If your yard holds water, your patio is shifting, or you're planning a hardscape project, the answer usually starts underground. Here's what you need to know.
Share:
Summary:
If your yard stays wet long after the rain stops, or your patio has started to sink and shift, or you’re planning a retaining wall or outdoor kitchen and wondering what actually goes into it, you’re in the right place. These aren’t unusual problems, and they’re not random. In Delaware County, they almost always come back to the same thing: what’s happening underground. This page is here to answer the questions most contractors never bother to explain, specifically what excavation really means, why drainage can’t be an afterthought, and what it takes to get a hardscape project that actually holds up for the long run.
Excavation is more than digging a hole. It’s the process of removing soil, vegetation, old pavement, and other material to a precise depth: one that’s calculated based on what’s being built, how the site drains, and what the soil beneath it is doing. For a patio, that means excavating deep enough to install a compacted base layer that won’t shift or hold water. For a retaining wall or foundation, it goes deeper still, with grading and drainage built into the design from the start.
What separates professional excavation from a guy with a shovel is the process behind it. We assess soil before a single cut is made. Utility lines get located: Pennsylvania law requires contractors to call 811 before any excavation, and we follow that standard every time. Base materials go in and get compacted in layers, not dumped and smoothed over. And the finished grade is set so water moves away from your home and hardscape, not toward it.
Delaware County sits on some of the most drainage-challenging soil in the region. The heavy clay that runs through communities like Havertown, Springfield, Aston, and Glen Mills doesn’t absorb water the way sandy or loamy soil does. Instead, it holds it, pooling around foundations, collecting beneath hardscape bases, and building up the kind of hydrostatic pressure that can crack walls and heave patios over time.
There’s a pattern that shows up constantly in older Delco neighborhoods. When a home is built, the contractor excavates for the foundation, builds it up, and backfills the surrounding area with looser soil. Over the years, that loose backfill settles into a natural bowl shape right around the foundation, and every time it rains, that bowl fills up. It’s the same dynamic that plays out under a poorly prepared patio base. Water finds the low spot, sits there, and starts doing damage that you won’t see until it’s already expensive.

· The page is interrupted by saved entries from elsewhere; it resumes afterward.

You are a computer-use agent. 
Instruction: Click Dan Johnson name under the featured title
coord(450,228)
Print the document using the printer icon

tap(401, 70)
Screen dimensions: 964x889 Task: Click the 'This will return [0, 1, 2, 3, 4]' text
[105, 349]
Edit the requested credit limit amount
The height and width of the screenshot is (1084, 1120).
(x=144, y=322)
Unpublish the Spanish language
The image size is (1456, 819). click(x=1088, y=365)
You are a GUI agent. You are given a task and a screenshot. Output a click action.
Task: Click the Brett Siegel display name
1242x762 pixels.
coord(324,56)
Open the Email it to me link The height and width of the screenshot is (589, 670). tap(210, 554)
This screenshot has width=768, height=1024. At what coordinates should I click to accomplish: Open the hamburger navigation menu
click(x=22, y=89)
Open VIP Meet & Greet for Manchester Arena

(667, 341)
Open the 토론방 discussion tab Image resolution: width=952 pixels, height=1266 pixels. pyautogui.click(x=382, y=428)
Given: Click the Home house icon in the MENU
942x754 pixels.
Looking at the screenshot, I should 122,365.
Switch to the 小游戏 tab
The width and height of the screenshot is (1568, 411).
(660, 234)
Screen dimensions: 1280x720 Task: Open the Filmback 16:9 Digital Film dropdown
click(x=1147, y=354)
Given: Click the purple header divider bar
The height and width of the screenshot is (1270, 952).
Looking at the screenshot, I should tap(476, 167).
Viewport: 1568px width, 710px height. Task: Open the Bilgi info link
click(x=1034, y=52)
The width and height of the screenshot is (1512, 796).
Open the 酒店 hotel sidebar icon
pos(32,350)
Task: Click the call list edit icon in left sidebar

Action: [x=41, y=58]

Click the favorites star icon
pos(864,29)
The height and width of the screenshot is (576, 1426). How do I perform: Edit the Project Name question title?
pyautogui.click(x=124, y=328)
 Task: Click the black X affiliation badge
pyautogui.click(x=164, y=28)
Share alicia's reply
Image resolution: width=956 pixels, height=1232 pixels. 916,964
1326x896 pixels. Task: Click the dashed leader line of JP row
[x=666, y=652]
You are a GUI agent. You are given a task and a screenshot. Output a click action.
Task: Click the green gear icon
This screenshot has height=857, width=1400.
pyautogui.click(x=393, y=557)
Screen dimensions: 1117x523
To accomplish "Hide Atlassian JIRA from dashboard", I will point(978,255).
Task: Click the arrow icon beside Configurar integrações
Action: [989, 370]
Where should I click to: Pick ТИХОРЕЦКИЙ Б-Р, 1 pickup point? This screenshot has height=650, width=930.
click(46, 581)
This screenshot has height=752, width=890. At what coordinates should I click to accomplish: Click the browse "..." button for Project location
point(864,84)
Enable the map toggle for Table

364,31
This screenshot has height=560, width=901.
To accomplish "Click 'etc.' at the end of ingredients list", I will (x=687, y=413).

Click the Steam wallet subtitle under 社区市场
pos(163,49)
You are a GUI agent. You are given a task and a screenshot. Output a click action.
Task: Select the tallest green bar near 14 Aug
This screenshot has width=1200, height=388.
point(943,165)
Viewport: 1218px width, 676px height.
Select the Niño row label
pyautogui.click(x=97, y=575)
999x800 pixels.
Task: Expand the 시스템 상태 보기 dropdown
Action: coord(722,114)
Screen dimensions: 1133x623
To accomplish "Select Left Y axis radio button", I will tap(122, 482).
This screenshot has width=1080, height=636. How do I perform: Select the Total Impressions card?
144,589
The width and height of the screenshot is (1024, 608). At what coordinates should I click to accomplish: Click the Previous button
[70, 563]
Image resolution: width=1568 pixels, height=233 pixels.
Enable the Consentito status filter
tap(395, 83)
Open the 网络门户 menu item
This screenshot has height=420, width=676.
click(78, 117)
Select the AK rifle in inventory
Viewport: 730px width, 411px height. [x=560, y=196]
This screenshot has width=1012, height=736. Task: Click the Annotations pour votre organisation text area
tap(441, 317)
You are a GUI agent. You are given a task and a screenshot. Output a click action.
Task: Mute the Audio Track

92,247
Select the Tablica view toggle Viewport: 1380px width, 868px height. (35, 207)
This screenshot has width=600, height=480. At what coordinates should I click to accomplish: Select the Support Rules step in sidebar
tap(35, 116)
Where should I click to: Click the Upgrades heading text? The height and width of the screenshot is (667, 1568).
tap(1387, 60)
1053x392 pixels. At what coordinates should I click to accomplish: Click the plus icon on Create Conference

This is why excavation in Delaware County isn’t just about depth: it’s about drainage design. A base layer installed without accounting for how clay soil behaves is a base layer that’s already working against you. The excavation has to be deep enough, the compaction has to be done right, and the grading has to direct water somewhere it can actually go. When all three of those things happen together, the project holds up. When any one of them gets skipped, you’re usually looking at a repair bill within a few years.
Pennsylvania winters add another layer to this. Freeze-thaw cycles hit Delaware County hard every year. Water that infiltrates an improperly prepared base freezes, expands, and physically pushes the surface upward. Pavers shift. Retaining walls crack. Walkways buckle. The homeowner sees the surface problem and assumes it’s a materials issue or poor installation, but the real cause was underground, and it was preventable.
Excavation and drainage aren’t two separate services; they’re the same conversation. When we excavate a site, we’re not just preparing a base. We’re also making decisions about how water is going to move across and through that property for the next several decades. Those decisions get made during excavation, not after the fact.
If your yard has standing water after rain, the fix usually isn’t a surface-level patch. It’s a drainage system, such as a French drain, a catch basin, or a properly graded swale, installed at the right depth and connected to an outlet that actually works. That work requires excavation. And if you’re already excavating for a patio or retaining wall, the time to integrate drainage is during that process, not after the pavers are set and the wall is built.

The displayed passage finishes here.